Day 2 to D5 are going to have things to talk about.  Dancing on a fault-line though mid-week, high hopes that elevation up north comes through.   Not posting the Canuck snowfall map because I'm 90% sure there's something wrong with it.


----------



## BenedictGomez (Feb 27, 2015)

Next weekend looks comfy.  The streak of mostly negative to 15'ish weekend temps looks to be broken.


----------



## mulva (Feb 27, 2015)

BenedictGomez said:


> Next weekend looks comfy.  The streak of mostly negative to 15'ish weekend temps looks to be broken.



I'll be in Killington with the family that Friday to Sunday.  I'm hoping the little warmup on Wednesday and quick re-freeze doesn't have much of an effect on the ungroomed.  Hoping for more blue blobs and less green blobs on the map


----------



## BenedictGomez (Feb 28, 2015)

Long range showing some very warm temps (mid-40s) around mid-March.  Guess that should be expected.


----------



## hammer (Feb 28, 2015)

BenedictGomez said:


> Long range showing some very warm temps (mid-40s) around mid-March.  Guess that should be expected.

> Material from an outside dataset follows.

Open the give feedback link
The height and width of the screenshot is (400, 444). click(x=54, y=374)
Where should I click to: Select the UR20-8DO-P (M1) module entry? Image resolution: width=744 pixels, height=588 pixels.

In the Boston area, average highs in mid-March are in the mid 40s...


----------



## catsup948 (Feb 28, 2015)

low 40s with Sun and temps below freezing at night.  Perfect for a corn harvest!


----------



## octopus (Mar 2, 2015)

here comes the rain again...


----------



## drjeff (Mar 2, 2015)

octopus said:


> here comes the rain again...



When's the last time in ALL of New England you can have not made that statement for all of February? (Unless of course you're an Annie Lennox and Eurythmics fan? ;-) )


----------



## catsup948 (Mar 3, 2015)

GFS op is showing a warm up in the long range.  But it's the long range.


----------



## BenedictGomez (Mar 3, 2015)

catsup948 said:


> *GFS op isn't showing a warm up in the long range.*



Yes it is.

Four straight days (which is as far out as I can go without switching to the climate models so it may well be more than 4 days in a row) with > 32 high temps, even up to Canada.







Fortunately, however, the collective members are colder. A 12 to 27 degree temp discrepancy is pretty dramatic, so the op showing a warmup is most likely an outlier.


----------



## dlague (Mar 3, 2015)

catsup948 said:


> GFS op isn't showing a warm up in the long range.  But it's the long range.





BenedictGomez said:


> Yes it is.
> 
> Four straight days (which is as far out as I can go without switching to the climate models so it may well be more than 4 days in a row) with > 32 high temps, even up to Canada.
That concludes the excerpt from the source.